Stored data entries:
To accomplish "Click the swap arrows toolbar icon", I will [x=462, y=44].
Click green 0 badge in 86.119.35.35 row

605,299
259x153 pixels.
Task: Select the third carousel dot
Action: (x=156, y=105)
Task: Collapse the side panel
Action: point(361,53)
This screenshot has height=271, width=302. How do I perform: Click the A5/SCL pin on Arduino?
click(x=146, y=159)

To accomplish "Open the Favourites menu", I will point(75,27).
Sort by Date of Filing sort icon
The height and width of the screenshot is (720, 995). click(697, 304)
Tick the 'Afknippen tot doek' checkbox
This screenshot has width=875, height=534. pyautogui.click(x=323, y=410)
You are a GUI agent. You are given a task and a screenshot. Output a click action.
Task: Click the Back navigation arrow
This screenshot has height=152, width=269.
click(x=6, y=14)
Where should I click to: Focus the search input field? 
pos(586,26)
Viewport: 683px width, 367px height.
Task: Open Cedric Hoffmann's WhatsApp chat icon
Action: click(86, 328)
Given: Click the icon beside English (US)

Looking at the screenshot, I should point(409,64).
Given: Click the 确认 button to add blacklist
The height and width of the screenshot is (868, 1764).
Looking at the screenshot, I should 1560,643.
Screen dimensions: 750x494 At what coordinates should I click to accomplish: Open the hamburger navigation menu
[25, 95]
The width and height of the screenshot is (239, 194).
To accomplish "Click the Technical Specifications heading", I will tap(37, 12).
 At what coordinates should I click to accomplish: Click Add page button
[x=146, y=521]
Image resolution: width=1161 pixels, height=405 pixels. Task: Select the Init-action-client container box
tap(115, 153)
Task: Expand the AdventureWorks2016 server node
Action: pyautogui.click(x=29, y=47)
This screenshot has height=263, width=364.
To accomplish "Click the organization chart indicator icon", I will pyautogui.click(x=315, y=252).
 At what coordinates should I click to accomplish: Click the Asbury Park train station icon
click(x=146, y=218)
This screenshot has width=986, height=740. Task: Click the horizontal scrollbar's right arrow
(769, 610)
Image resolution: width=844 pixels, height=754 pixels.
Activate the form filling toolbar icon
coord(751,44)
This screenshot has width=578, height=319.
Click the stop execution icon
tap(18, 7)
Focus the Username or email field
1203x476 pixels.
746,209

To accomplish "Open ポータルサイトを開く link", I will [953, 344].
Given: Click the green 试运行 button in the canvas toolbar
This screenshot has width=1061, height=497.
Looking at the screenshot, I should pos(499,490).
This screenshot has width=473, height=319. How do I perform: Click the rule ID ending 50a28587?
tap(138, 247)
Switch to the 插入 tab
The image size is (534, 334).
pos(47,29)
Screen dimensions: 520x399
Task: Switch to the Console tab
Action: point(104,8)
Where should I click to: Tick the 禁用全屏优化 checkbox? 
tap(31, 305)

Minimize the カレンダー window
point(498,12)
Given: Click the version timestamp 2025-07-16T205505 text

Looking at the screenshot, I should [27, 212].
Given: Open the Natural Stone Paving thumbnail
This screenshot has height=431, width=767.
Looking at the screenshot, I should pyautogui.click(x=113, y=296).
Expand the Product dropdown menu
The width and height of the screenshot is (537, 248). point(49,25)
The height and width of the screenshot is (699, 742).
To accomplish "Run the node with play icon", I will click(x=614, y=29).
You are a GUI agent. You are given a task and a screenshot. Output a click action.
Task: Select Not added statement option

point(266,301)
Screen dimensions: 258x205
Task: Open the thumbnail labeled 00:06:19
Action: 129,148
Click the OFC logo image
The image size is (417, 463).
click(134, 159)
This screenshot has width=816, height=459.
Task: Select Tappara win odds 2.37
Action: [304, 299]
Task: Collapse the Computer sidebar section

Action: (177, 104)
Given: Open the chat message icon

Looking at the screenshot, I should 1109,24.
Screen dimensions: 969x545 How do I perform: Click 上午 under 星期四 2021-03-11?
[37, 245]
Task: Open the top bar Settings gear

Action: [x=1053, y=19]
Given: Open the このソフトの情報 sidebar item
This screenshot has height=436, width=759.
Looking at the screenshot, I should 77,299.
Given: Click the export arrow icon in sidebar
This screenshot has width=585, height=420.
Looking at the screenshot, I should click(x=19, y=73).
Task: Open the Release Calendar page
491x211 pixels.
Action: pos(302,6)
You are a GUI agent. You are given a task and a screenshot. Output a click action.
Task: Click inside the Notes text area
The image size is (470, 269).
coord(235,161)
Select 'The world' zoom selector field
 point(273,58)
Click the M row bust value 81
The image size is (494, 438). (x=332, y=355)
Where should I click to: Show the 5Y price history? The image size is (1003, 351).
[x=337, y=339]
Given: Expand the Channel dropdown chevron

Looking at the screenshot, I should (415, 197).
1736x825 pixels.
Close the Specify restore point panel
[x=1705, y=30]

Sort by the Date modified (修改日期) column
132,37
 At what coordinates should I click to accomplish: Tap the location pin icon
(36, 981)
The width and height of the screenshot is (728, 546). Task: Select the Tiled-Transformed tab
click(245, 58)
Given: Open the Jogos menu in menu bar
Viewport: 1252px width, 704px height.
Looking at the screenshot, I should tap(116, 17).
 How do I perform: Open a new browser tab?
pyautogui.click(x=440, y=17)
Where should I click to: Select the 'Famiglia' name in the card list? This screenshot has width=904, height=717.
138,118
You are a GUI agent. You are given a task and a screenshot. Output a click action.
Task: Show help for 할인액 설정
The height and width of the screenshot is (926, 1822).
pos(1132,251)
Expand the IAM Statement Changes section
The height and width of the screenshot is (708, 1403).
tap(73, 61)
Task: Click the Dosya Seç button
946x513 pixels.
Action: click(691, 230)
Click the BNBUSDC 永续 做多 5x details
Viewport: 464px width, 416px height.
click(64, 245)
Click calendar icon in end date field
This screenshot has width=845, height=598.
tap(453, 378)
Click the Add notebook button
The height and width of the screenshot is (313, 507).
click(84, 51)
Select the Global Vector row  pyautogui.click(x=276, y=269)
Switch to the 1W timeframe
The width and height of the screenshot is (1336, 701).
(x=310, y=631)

**Task objective:** Using the data above, transcribe the lines that run from the line with "At what coordinates should I click to accomplish: Click the" to the line with "Given: Click the green", both ends kept, and output nothing else.

**Solution below:**
 At what coordinates should I click to accomplish: Click the Asbury Park train station icon
click(x=146, y=218)
This screenshot has width=986, height=740. Task: Click the horizontal scrollbar's right arrow
(769, 610)
Image resolution: width=844 pixels, height=754 pixels.
Activate the form filling toolbar icon
coord(751,44)
This screenshot has width=578, height=319.
Click the stop execution icon
tap(18, 7)
Focus the Username or email field
1203x476 pixels.
746,209

To accomplish "Open ポータルサイトを開く link", I will [953, 344].
Given: Click the green 试运行 button in the canvas toolbar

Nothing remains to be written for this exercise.